Atletica leggera, ruggiti Dotto e Casadei Fisdir

Atletica leggera, ruggiti Dotto e Casadei

Fine settimana brillante per le atlete e gli atleti FISDIR impegnati in pista e in pedana. 
Nel corso dell’Italian Para Athletics Top Challenge di Jesolo organizzato da FISPES e facente parte del circuito World Para Athletics Grand Prix, Laura Dotto (Oltre Onlus) ha siglato il nuovo record italiano sui 400 m categoria T20, con il tempo di 1:07.79, togliendo 17 centesimi al precedente primato sempre da lei detenuto e realizzato proprio a Jesolo nel 2019. «Laura ha corso una gara tatticamente perfetta – commenta il Referente Tecnico Nazionale di disciplina Mauro Ficerai – riuscendo a mantenere il ritmo delle molto più titolate ungheresi Erika Keresztesi e delle sorelle Biacsi, cedendo qualcosa nel finale solo a due di loro. Considerato il momento della stagione e della programmazione il risultato ci soddisfa in modo assoluto. Da considerare anche il tempo che lei stessa ha ottenuto venerdì nei 1500 (5:12.97) dove ha avvicinato a poco più di 1 secondo il suo primato italiano che aveva ottenuto a Gravellona Toce il 6 marzo, rimanendo per lunghi tratti della gara con le sorelle Biacsi che, specie nei 1500, rappresentano punti di riferimento molto importanti».
Sempre a Jesolo hanno gareggiato altri atleti di interesse nazionale. «Ndiaga Dieng (Anthropos) si è cimentato prima nei 1500, dove se è limitato a vincere la sua serie, poi nei 400 dove ha dato un saggio delle sue qualità correndo in 50.34. Il tempo di assoluto valore che lo ha portato, in rimonta, ad un solo decimo dall’inglese Columba Blango (50.23). Ndiaga aveva già corso i 400 nella stagione indoor, in ben altre condizioni di forma, in 50.04. Nella stessa si è finalmente rivisto in pista Raffaele Di Maggio (Anthropos) che praticamente non gareggiava da un anno e mezzo (52.05). Ha un po’ pagato la disabitudine alle competizioni in una gara che presenta sempre tante difficoltà da affrontare. Nel peso Cristian Lella (Pol. Luna e Sole) e Alessio Talocci (Anthropos) hanno dato vita a un interessante confronto. Cristian ha ottenuto un ottimo 10,97 mentre Alessio non è riuscito ad andare al di là dei 10,05, misura molto al di sotto delle sue migliori prestazioni. Nel disco femminile Chiara Masia (Pol. Luna e Sole) si conferma sui suoi migliori livelli lanciando l’attrezzo a 27,04. La ragazza, ancora molto giovane, sta crescendo in modo importante in una specialità che è sicuramente fra le più tecniche di tutta l’atletica».

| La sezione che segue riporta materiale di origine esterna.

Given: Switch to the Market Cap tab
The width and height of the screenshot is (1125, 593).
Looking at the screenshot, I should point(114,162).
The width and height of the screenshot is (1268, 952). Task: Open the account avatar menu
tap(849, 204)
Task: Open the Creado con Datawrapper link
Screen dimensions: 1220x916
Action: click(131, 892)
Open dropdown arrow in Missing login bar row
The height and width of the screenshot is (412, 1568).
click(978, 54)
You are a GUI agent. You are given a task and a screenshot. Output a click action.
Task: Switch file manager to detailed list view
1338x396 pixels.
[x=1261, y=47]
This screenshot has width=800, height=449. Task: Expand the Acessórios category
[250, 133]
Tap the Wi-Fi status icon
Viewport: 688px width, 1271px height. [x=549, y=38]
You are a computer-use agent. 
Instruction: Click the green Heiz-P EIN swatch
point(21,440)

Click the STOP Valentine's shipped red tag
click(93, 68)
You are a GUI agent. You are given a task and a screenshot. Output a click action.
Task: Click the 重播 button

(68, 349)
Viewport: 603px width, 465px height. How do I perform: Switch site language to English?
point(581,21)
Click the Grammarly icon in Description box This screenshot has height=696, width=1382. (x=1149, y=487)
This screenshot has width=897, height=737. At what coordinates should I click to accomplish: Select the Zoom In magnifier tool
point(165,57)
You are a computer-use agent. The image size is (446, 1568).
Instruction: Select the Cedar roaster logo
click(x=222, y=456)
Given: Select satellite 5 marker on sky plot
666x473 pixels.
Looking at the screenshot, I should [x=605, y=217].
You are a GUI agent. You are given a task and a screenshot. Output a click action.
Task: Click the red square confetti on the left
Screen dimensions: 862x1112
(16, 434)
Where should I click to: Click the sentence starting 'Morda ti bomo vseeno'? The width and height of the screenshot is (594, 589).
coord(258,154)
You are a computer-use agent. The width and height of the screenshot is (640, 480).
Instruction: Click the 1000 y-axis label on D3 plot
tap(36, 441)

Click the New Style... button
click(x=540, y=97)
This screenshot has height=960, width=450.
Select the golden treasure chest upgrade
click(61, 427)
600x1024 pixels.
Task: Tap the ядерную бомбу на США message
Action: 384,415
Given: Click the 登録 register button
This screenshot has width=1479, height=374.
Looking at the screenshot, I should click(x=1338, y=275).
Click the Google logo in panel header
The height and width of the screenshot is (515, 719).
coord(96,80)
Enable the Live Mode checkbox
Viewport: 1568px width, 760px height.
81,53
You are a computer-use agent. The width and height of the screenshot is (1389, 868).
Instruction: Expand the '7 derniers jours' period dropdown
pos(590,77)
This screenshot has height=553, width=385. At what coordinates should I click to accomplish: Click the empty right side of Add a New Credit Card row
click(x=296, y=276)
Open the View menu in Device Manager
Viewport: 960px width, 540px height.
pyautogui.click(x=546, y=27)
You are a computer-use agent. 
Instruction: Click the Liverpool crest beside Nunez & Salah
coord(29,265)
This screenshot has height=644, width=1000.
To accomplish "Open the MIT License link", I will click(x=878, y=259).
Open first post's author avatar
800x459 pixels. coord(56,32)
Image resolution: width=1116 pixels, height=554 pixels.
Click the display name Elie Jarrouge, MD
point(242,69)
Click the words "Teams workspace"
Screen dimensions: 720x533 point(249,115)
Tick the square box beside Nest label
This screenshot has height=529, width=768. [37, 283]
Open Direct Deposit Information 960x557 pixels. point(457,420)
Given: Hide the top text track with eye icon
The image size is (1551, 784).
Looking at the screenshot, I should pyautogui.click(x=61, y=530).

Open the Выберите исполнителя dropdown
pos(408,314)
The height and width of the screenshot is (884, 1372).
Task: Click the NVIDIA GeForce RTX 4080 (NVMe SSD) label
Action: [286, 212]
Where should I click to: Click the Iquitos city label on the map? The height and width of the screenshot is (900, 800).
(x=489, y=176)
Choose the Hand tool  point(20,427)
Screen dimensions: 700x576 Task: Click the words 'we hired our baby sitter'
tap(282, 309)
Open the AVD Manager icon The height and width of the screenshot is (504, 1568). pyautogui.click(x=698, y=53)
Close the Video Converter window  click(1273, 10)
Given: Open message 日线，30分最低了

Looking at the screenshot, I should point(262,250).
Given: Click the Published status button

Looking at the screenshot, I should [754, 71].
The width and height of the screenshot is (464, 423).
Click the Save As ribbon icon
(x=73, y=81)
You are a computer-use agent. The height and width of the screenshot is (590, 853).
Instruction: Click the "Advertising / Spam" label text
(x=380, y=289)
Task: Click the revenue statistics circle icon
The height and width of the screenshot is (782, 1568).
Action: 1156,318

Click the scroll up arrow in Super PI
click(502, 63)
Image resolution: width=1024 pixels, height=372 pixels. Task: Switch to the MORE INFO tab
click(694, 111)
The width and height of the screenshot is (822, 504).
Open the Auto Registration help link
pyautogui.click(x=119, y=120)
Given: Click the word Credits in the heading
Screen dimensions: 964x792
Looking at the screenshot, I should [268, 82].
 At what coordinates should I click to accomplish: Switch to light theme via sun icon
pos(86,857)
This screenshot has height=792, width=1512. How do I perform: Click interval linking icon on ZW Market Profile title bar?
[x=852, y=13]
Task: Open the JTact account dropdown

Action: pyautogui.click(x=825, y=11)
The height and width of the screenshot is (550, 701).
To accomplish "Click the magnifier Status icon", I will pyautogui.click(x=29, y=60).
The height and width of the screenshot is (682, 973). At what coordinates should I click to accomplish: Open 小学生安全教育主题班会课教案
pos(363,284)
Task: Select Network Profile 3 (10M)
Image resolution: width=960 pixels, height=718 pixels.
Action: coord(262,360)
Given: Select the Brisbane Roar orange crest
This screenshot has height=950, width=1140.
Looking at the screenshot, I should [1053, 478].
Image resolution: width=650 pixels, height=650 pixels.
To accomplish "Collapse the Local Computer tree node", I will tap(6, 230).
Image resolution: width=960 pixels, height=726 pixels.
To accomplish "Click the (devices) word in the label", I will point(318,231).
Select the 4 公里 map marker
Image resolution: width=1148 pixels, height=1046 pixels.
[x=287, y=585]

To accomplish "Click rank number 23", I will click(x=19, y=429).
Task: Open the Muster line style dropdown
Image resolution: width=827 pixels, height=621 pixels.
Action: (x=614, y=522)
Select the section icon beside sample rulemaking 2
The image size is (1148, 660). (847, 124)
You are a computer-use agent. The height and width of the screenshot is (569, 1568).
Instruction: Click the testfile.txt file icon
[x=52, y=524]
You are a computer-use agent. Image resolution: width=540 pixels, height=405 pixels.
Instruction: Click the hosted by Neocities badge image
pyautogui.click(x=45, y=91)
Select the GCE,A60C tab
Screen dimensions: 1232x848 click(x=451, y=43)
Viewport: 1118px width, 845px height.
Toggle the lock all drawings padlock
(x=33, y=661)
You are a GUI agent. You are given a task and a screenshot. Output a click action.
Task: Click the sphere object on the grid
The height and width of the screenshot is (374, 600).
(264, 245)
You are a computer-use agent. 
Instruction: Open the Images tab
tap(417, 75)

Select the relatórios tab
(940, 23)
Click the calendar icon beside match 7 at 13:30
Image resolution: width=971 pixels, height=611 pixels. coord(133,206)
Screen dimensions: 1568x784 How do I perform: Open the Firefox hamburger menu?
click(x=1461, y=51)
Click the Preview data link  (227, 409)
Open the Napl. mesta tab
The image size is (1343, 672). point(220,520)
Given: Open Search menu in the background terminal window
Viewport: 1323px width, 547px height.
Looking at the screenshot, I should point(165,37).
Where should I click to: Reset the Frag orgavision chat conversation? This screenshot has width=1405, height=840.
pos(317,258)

Sempre nel weekend, ma durante la terza tappa del Meeting Primavera a Fermo, organizzato da FIDAL Marche e Sport Atletica Fermo, Luigi Casadei (Sef Stamura Ancona/Anthropos) ha ottenuto la misura di 52,88 nel lancio del giavellotto da 800 gr. Una prestazione che migliora di 50 centimetri il record italiano che aveva realizzato a San Benedetto del Tronto (52,38 lo scorso 7 febbraio). «Credo che la stagione all’aperto non potesse partire meglio. Due primati italiani in due distinte manifestazioni da parte di due atleti che già da diverso tempo ci hanno abituati a graduali e costanti progressi. Luigi lancia ormai stabilmente a queste misure e questo ci fa ben sperare per un’ulteriore crescita che lo vedrebbe protagonista assoluto nelle manifestazioni più importanti».